MR. PRESIDENT.  This week, our Nation celebrates Sunshine Week – a time to      recognize and promote openness in our government.   At this important time of year, I am pleased to join with Senator Cornyn to reintroduce the OPEN FOIA Act – a bipartisan bill to promote more openness regarding statutory exemptions to the Freedom of Information Act (“FOIA”). 

This bipartisan bill builds upon the work that Senator Cornyn and I began several years ago to reinvigorate and strengthen FOIA.  Together, we introduced, and Congress ultimately enacted, the OPEN Government Act – the first major reforms to FOIA in more than a decade.  I thank Senator Cornyn for his work and leadership on this important issue.  I also thank President Obama -- who was a cosponsor of the OPEN Government Act when he was in the Senate -- for his deep commitment to FOIA.  President Obama clearly demonstrated his commitment to open government when he issued a new directive to strengthen FOIA during his first full day in office. 

The OPEN FOIA Act simply requires that when Congress provides for a statutory exemption to FOIA in new legislation, Congress must state its intention to do so explicitly and clearly.  This commonsense bill mirrors bipartisan legislation that the Judiciary Committee favorably reported, and the Senate unanimously passed, during the 109th Congress (S.1181).  While no one can fairly question the need to keep certain government information secret to ensure the public good, excessive government secrecy is a constant temptation and the enemy of a vibrant democracy. 

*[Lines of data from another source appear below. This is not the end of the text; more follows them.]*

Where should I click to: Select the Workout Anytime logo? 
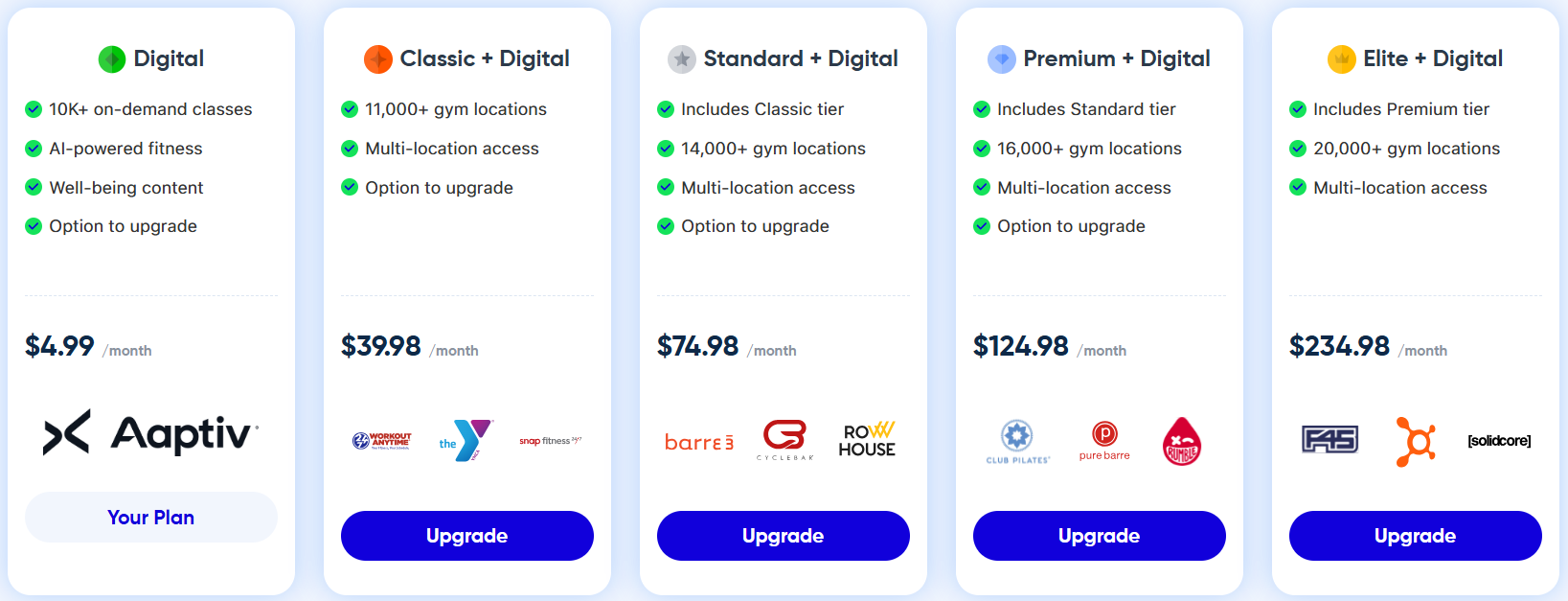pyautogui.click(x=381, y=441)
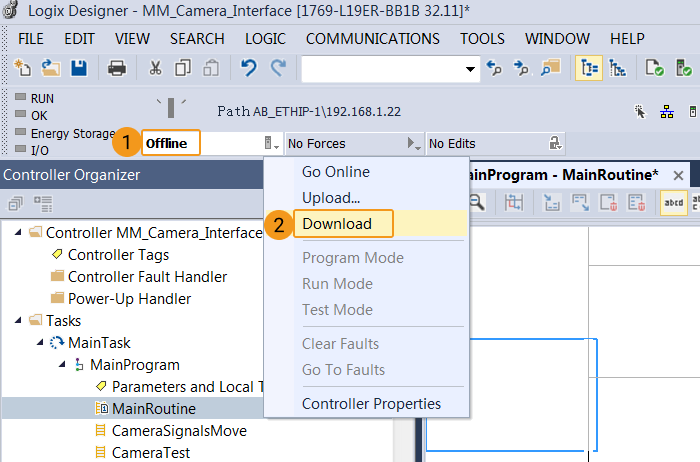Open the Controller Tags item

click(x=118, y=255)
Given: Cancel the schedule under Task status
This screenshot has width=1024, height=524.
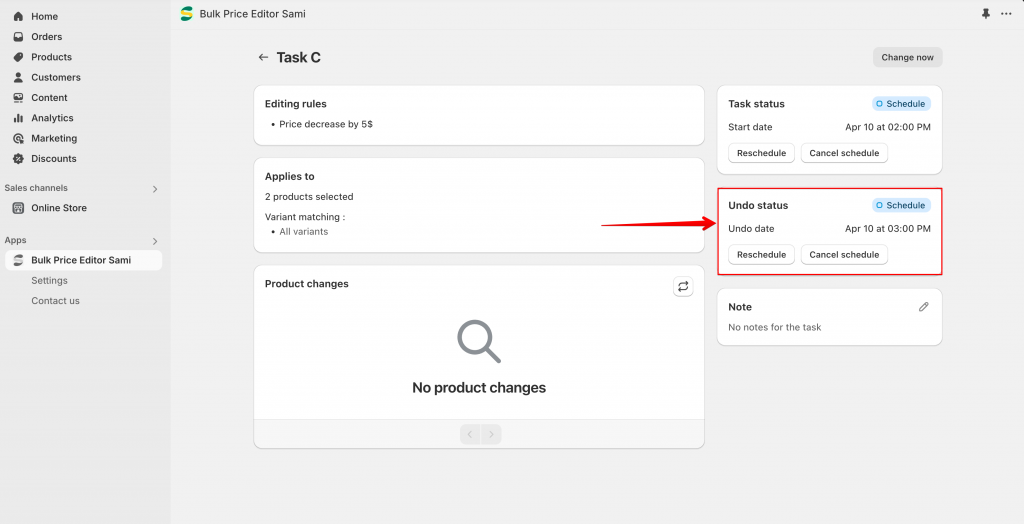Looking at the screenshot, I should [844, 153].
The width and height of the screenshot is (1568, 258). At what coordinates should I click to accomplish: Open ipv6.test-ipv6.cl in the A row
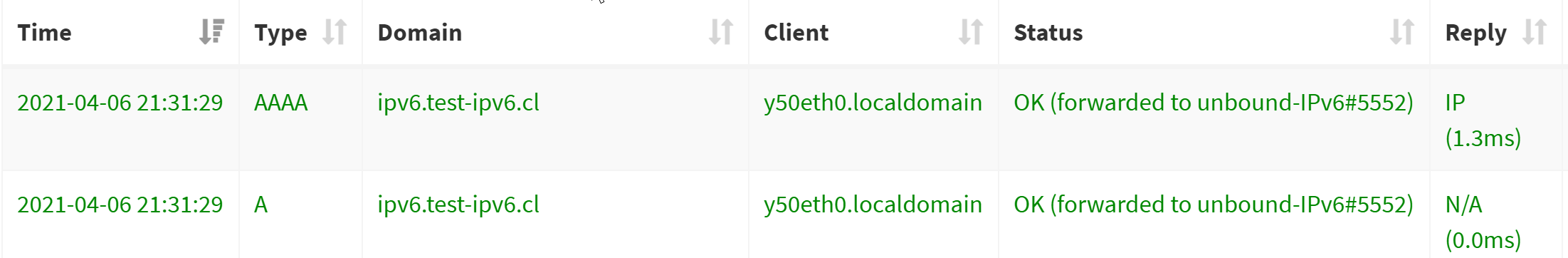[x=458, y=205]
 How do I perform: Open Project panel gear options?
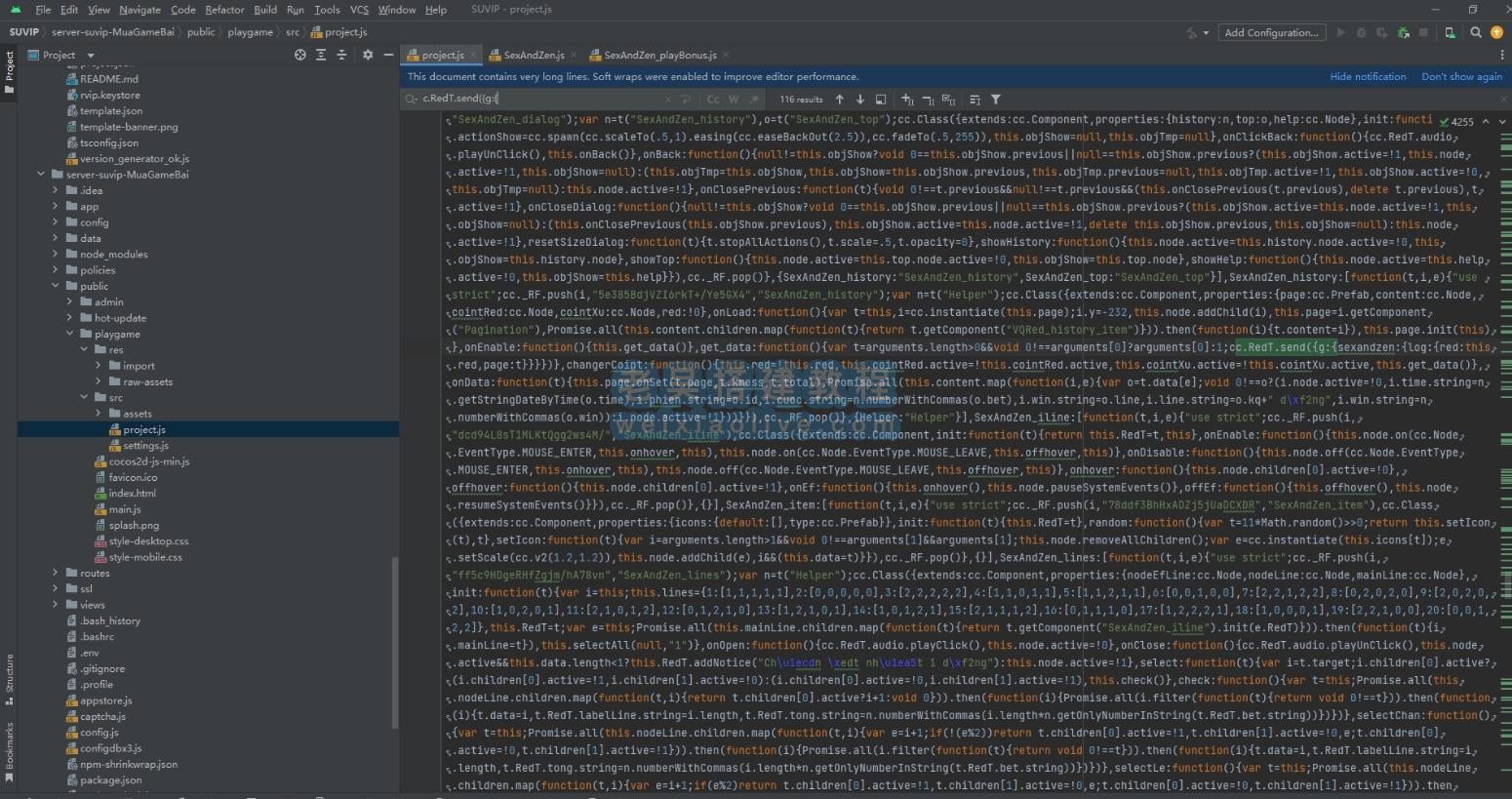(x=368, y=56)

For more than four decades, FOIA has served as perhaps the most important Federal law to ensure the public’s right to know, and to balance the government’s power with the need for government accountability.  The Freedom of Information Act contains a number of exemptions to its disclosure requirements for national security, law enforcement, confidential business information, personal privacy and other circumstances.  The FOIA exemption commonly known as the “(b)(3) exemption,” requires that government records that are specifically exempted from FOIA by statute be withheld from the public.   In recent years, we have witnessed an alarming number of  FOIA (b)(3) exemptions being offered in legislation – often in very ambiguous terms – to the detriment of the American public’s right to know.

The bedrock principles of open government lead me to believe that (b)(3) statutory exemptions should be clear and unambiguous, and vigorously debated before they are enacted into law.  Too often, legislative exemptions to FOIA are buried within a few lines of very complex and lengthy bills, and these new exemptions are never debated openly before becoming law.  The consequence of this troubling practice is the erosion of the public’s right to know, and the shirking of Congress’ duty to fully consider these exemptions.

The OPEN FOIA Act will help stop this practice and shine more light on the process of creating legislative exemptions to FOIA.  That will be the best antidote to the “exemption creep” that we have witnessed in recent years.

When he recently addressed a joint session of the Congress and the American people, President Obama said that “I know that we haven’t agreed on every issue thus far, and there are surely times in the future when we will part ways.  But, I also know that every American who is sitting here tonight loves this country and wants it to succeed.  That must be the starting point for every debate we have in the coming months, and where we return after those debates are done.”

Sunshine Week reminds all of us that open government is not a Democratic issue, nor a Republican issue.  It is an American issue and a virtue that all Americans can embrace. 

Democratic and Republican Senators alike have rightly supported and voted for this bill in the past.  It is in this same bipartisan spirit that I urge all Members to support this bipartisan FOIA reform bill.